Improved take-up of telemedicine for dementia patients could significantly reduce pressure off healthcare professionals, new research unveils
According to new research, expanded telemedicine services for dementia patients could significantly reduce local healthcare costs and ease pressure off healthcare professionals.
These insights come from Immedicare, a collaboration between Airedale NHS Foundation Trust and Involve Visual Collaboration offering constant telemedicine services to hundreds of UK care homes, and showcases how telemedicine is delivering significant cost and resource savings across the UK.
Additionally, better take-up of telemedicine could also save the NHS billions of pounds in care costs, says Immedicare.
The new insights show that, on average, almost two-thirds of care cases using Immedicare’s telemedicine services do not require onward referral to a local healthcare professional and nine out of 10 patients remain in their place of residence after their consultations.

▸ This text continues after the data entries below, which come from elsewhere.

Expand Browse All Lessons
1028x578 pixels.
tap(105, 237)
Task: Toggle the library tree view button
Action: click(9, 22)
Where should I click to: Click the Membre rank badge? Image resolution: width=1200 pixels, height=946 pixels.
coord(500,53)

Furthemore, the figures show that Immedicare’s service is helping to reduce ambulance conveyances, A&E attendance activity, non-elective admissions and is also reducing both in and out of hours GP referral numbers.

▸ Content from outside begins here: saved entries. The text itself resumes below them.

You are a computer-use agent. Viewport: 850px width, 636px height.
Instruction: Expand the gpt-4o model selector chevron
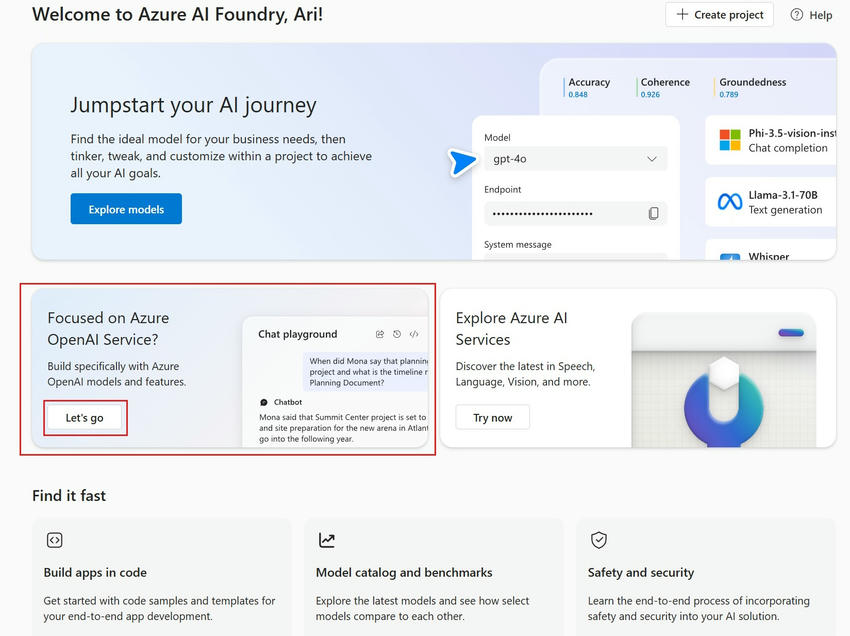653,159
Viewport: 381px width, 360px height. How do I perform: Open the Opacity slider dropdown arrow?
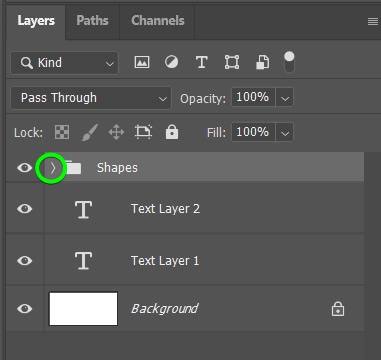click(x=285, y=98)
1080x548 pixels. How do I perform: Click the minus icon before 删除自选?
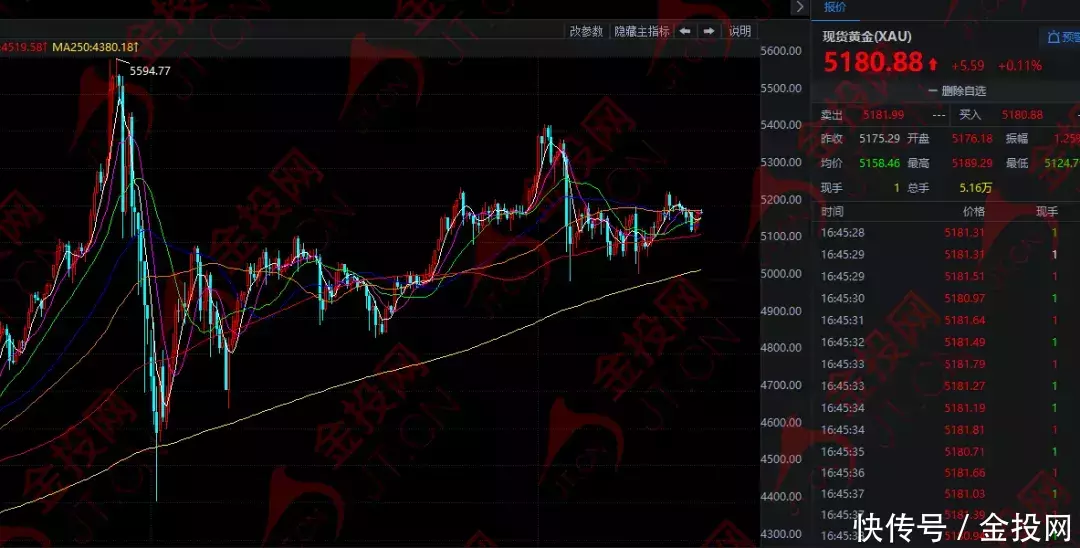[932, 90]
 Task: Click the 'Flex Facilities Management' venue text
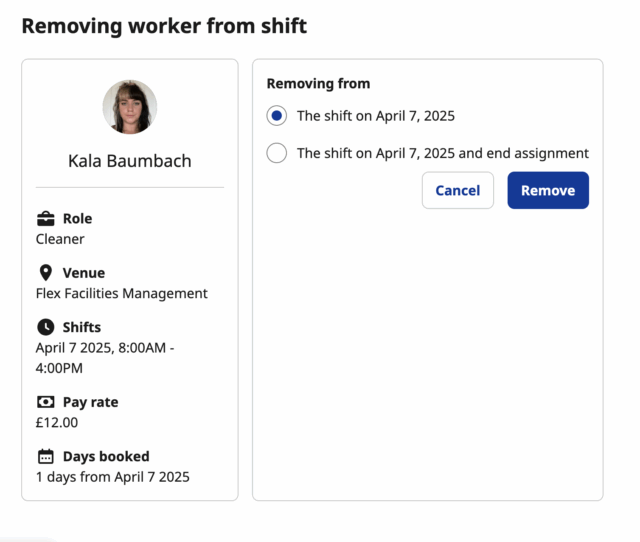122,293

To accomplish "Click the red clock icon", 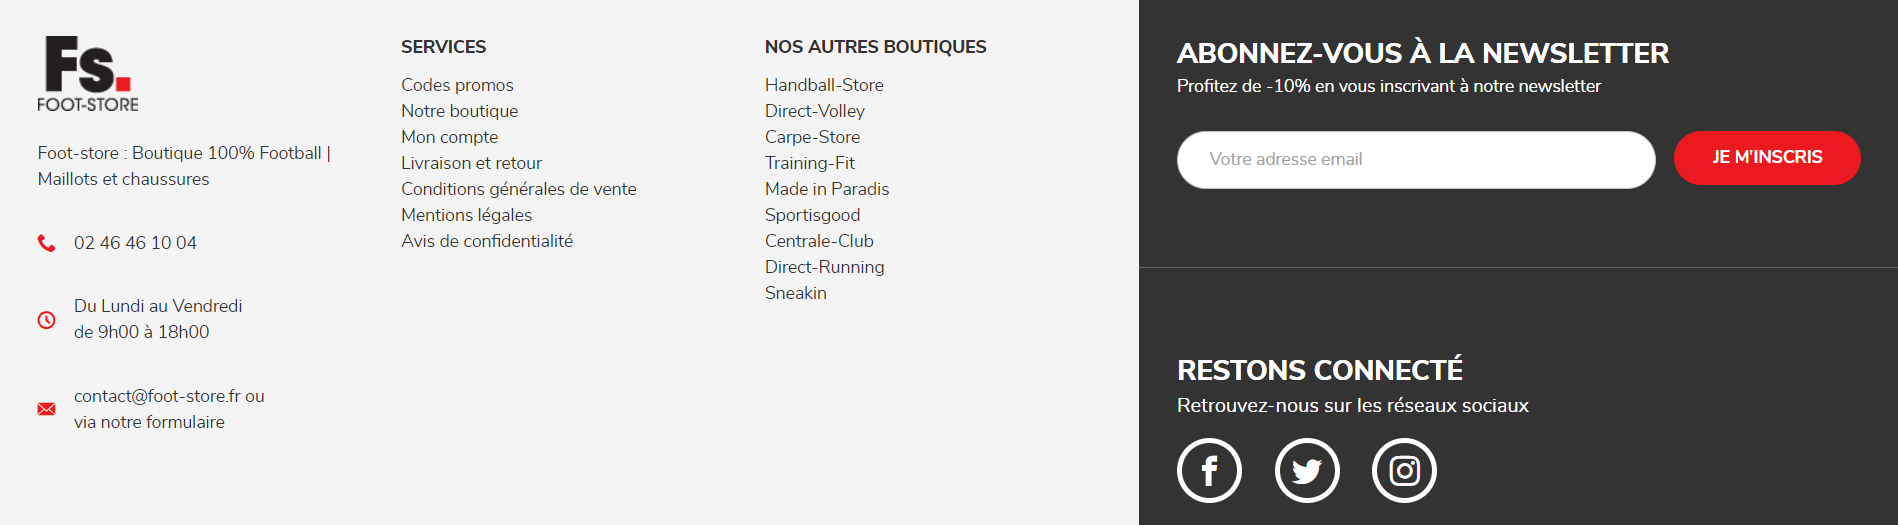I will pos(46,320).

David Butler, Commissioning and Development Lead for Immedicare, commented: “Not only are our telemedicine services helping dementia patients receive excellent care and support in the familiar surroundings of their care homes – which is key for many who find hospitals challenging environments – but we’re also helping to reduce the strain on local healthcare providers…and we can prove it.
“With 60 per cent of people receiving home care services living with dementia – and an estimated two million people expected will be living with dementia by 2050 – there is an obvious and growing need to expand these services across more UK care homes.”

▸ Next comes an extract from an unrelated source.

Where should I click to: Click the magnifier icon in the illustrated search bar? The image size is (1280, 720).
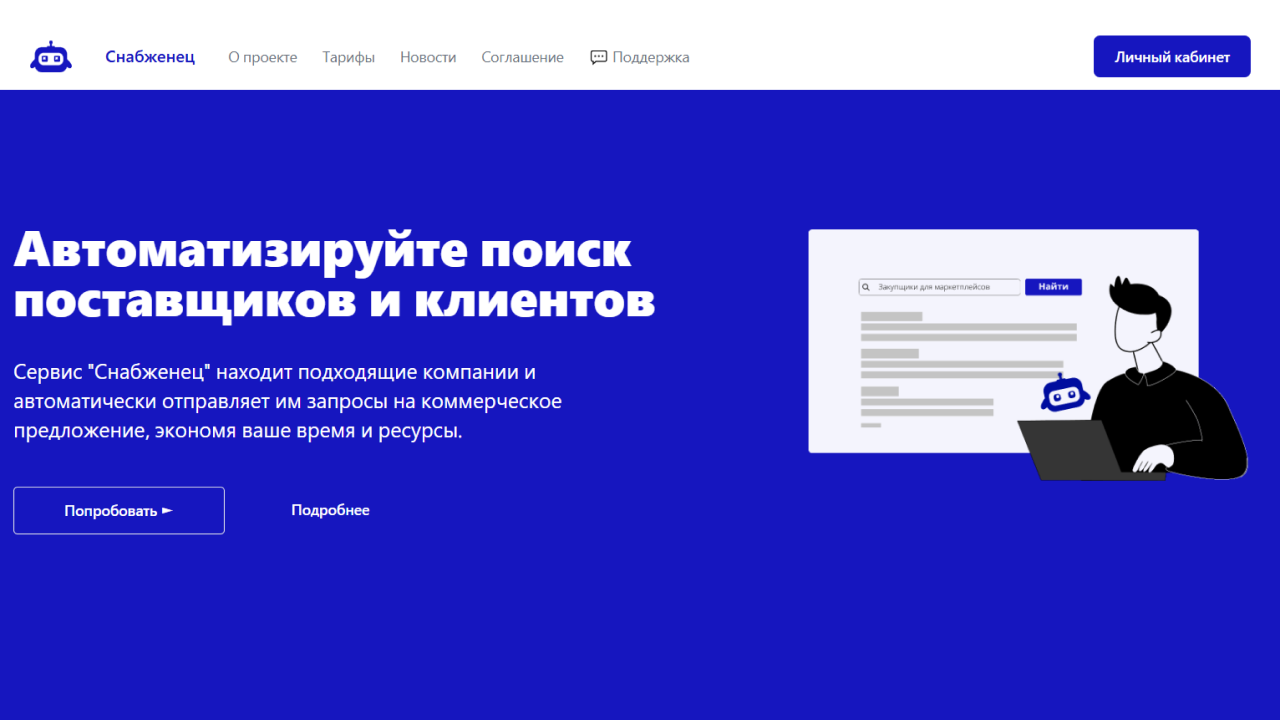click(x=866, y=286)
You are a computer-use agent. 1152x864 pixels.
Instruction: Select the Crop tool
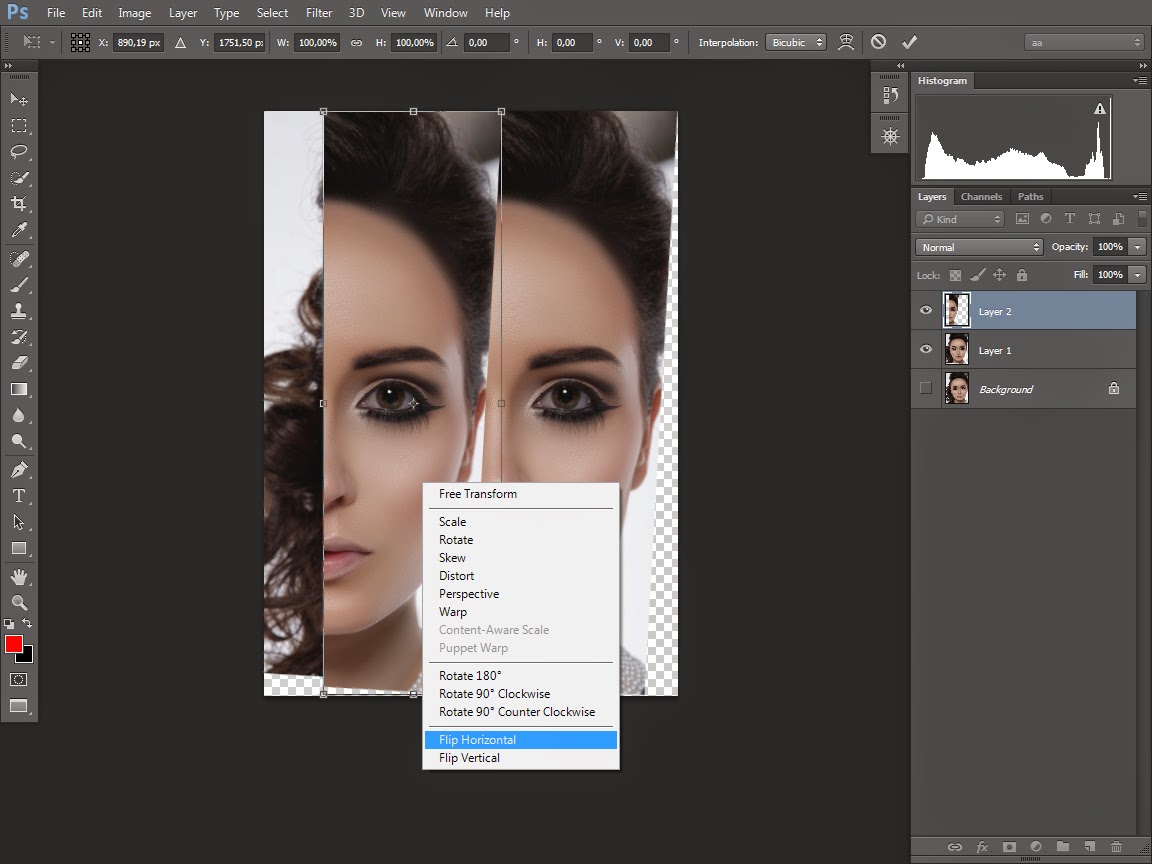19,204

As a result of its research, Immedicare is urging healthcare decision-makers to consider trialling telemedicine systems to reduce costs on the healthcare system and ease pressure off healthcare professionals.
“Many of the patients we serve, currently around 20,000 in the UK, are living with dementia so telemedicine really does have the power to transform the care they receive, whilst delivering the costs and resource savings health care services are crying out for,” David continued.
“Telemedicine isn’t the single solution to the NHS’s challenges, but these results show it can bring very positive benefits, generate significant savings and help reduce the strains we know exist on the frontline of healthcare in this country.”